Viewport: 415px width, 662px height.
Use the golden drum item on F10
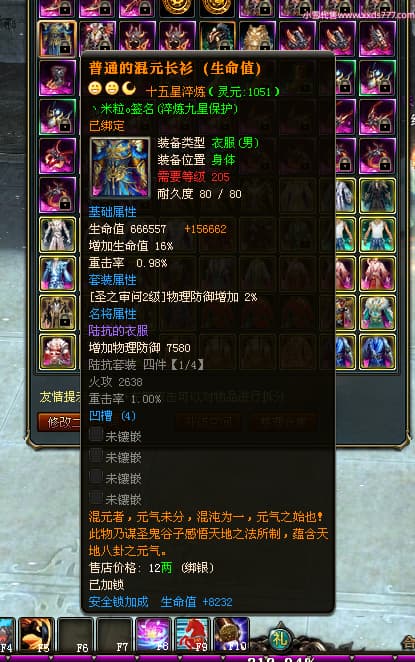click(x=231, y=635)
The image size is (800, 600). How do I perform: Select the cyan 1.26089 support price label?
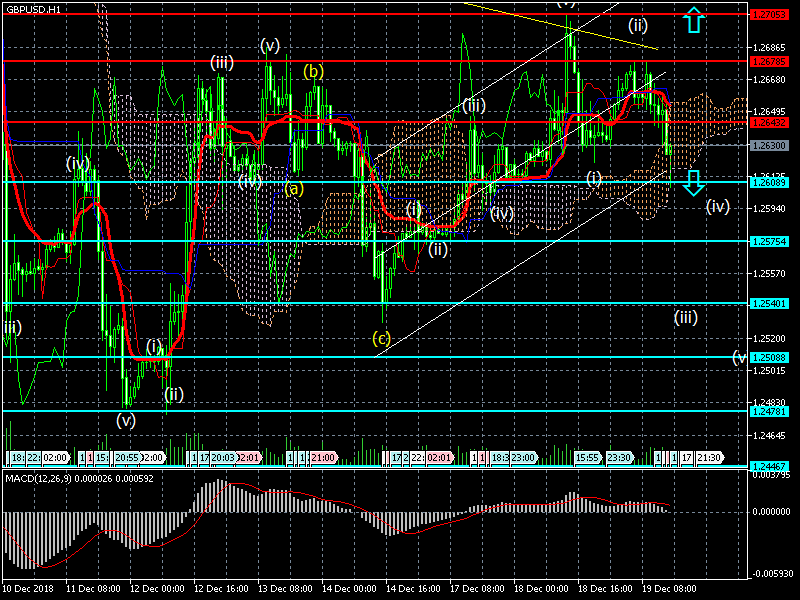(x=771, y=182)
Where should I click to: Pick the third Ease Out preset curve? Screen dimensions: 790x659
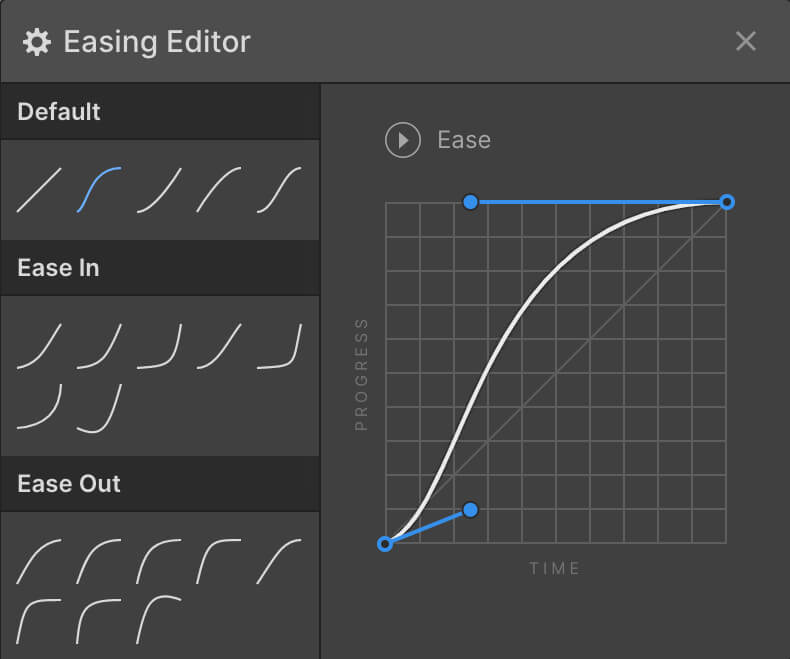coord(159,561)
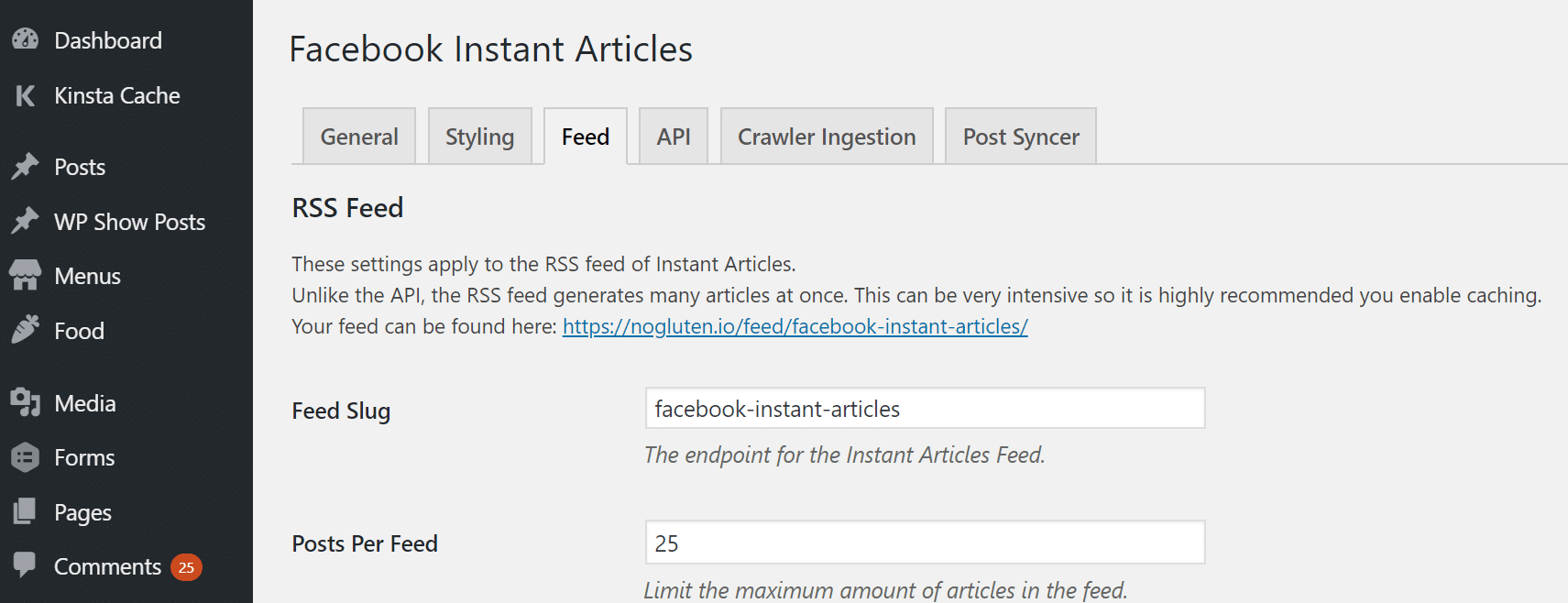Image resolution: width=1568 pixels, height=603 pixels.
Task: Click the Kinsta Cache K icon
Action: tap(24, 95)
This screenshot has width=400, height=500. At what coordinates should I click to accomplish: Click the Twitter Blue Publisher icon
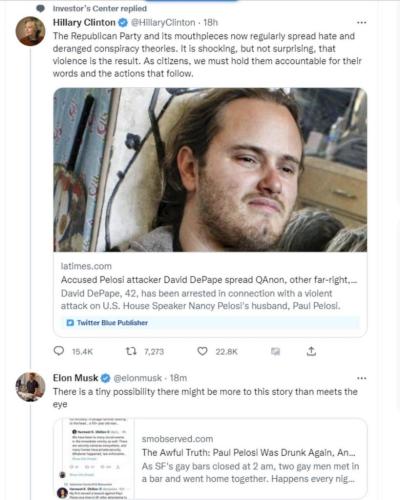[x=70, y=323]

☆ ☆ ☆ ☆ ☆ ☆ ☆

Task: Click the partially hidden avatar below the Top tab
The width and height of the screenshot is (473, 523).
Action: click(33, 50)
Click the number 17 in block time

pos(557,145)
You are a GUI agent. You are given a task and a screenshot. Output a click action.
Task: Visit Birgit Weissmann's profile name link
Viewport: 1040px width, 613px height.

☆ ☆ ☆ ☆ ☆ ☆ ☆

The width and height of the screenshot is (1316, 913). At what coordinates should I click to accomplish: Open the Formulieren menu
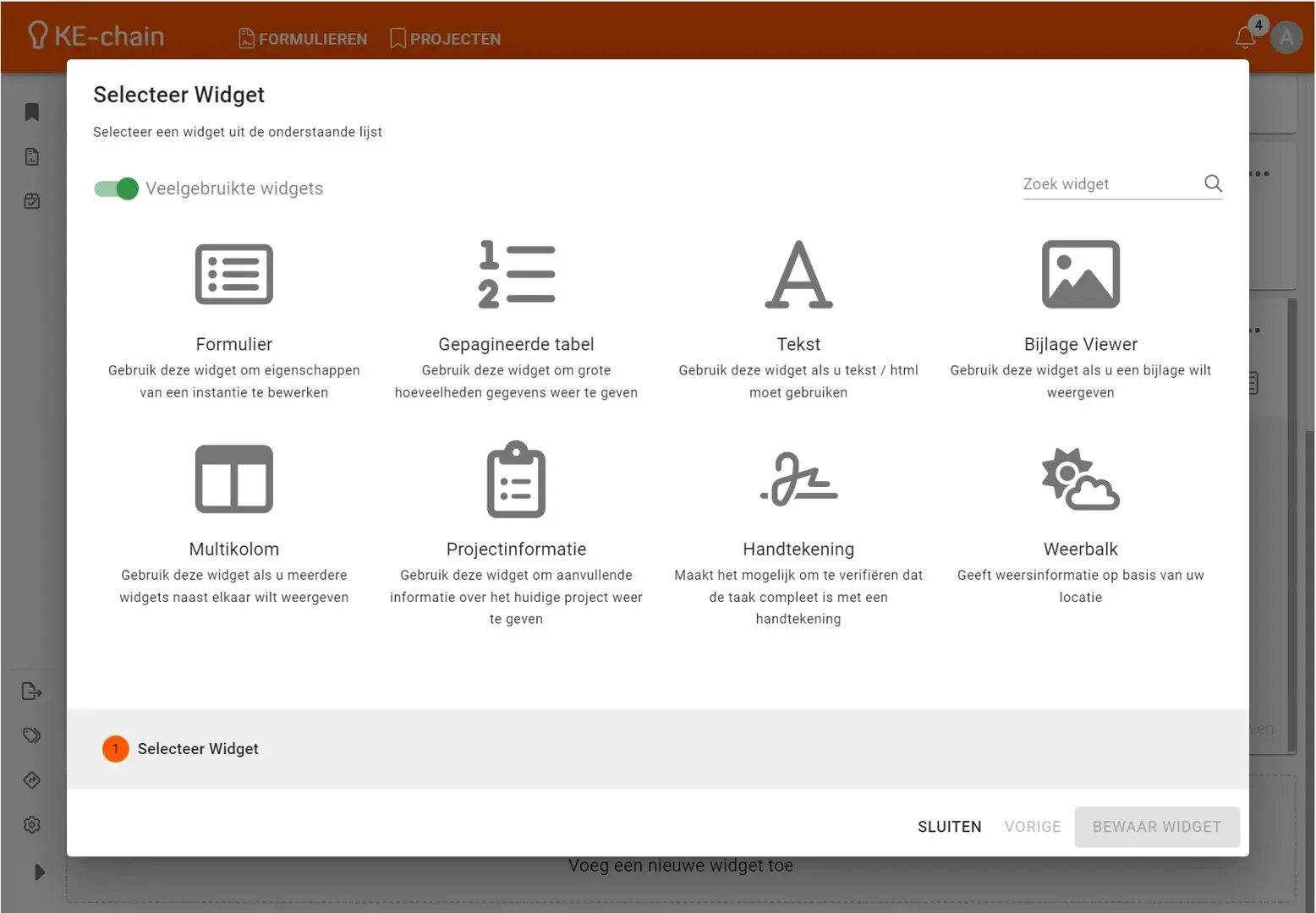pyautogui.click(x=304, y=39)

☆ ☆ ☆ ☆ ☆ ☆ ☆

Task goal: Using the listing above, copy exactly the line that contains "You are a GUI", the line that contains "Viewport: 1040px width, 613px height.", and each line that falls between them.

Response below:
You are a GUI agent. You are given a task and a screenshot. Output a click action.
Task: Visit Birgit Weissmann's profile name link
Viewport: 1040px width, 613px height.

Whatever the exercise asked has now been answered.